What level of detail did you see in what you had access to?

What organisms were tested for? And what tests supported Dr Thomas' decision to discontinue antibiotics?

Given infection risk is the biggest threat to a neonate I would expect the records to be full of microbiology analysis - and not just the baby but environment, equipment and staff as well.

And now to digress from Baby E:

I would expect that the public have developed the impression that preterm babies are well and just need extra care and have no appreciation for their vulnerability and the consequences of not having full development to term in the womb that cannot be made good.

While arguably trying to reassure anxious parents medical or nursing staff using lay terms like "stable" and "very stable" don't help matters. When they are used on health records, there is obviously room for improvement.
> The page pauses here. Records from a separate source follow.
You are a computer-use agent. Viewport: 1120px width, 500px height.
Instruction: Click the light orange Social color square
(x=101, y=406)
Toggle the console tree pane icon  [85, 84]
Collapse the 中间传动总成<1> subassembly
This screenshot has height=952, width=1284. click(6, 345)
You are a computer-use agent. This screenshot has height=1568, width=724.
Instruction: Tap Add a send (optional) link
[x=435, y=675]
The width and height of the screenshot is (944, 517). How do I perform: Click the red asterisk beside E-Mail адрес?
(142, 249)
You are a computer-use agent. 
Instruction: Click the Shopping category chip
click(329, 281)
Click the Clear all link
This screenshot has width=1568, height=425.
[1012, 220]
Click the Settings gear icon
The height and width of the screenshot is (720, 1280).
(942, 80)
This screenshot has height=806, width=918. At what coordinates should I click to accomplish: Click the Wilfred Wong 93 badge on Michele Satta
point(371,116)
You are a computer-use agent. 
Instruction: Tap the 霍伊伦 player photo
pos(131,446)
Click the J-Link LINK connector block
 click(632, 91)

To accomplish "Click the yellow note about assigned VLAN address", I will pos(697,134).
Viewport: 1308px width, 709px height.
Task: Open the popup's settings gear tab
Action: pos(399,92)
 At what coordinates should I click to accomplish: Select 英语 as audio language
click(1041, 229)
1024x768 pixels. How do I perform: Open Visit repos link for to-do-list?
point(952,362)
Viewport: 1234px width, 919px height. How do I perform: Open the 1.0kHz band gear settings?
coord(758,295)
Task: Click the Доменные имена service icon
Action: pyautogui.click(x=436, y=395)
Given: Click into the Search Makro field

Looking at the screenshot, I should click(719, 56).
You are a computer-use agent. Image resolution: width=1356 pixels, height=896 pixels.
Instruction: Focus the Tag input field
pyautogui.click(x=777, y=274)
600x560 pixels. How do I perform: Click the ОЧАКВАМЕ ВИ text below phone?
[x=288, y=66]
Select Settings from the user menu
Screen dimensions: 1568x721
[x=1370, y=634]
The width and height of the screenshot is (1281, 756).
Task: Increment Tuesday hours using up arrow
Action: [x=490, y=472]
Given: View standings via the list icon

Amazing that doctors retrospectively recall observing symptoms, that at the time were most unusual, yet never saw fit to record it in their notes. And while at the time they did not detect anything untoward, such that a post mortem was not necessary, they now with the benefit of hindsight and with the passage of six years, see the light.

I had to smile when I read Johnson KC's opening statement "It is a hospital like so many others in the UK,]". A basket case and I don't think the public know how bad that is, or maybe they do. Yet still accept it. At some point the English need to be able to answer for themselves why they take so much Sh*t.

The Countess of Chester these days is under CQC Enforcement Action and was issued with two Section 29A warning notices regarding (paraphrasing) (1) management of Post Partum Haemorrhage & hysterectomies , and (2) governance and management of incidents, complaints and PATIENT DEATH REVIEWS. So not much has changed over the years, new team players, but still scoring own goals.

Brave women going in to deliver there!

Imagine that the RCPCH were invited by the Medical Director to do a service review of the neonatal unit in June 2016, when LL had already been confined to day shifts in April. Their brief did not include an evaluation of any baby death cases. When they did their review on 1 & 2 Sept they found that there had been only one baby root cause review conducted at that stage. So Consultant paediatrician Gibbs suspected LL of murder in June of 2015, yet sixteen months on and six murders and seven attempted murders later, had not conducted more than ONE detailed review to problem solve what was going on. The families of the deceased should have a word with him.

The same Trust was shortlisted for TRUST OF THE YEAR in the Risk category while all this was going on. Further example, if it were needed of being world leading and world beating while crap at the same time. I thought they were mutually exclusive... what did I miss! lol.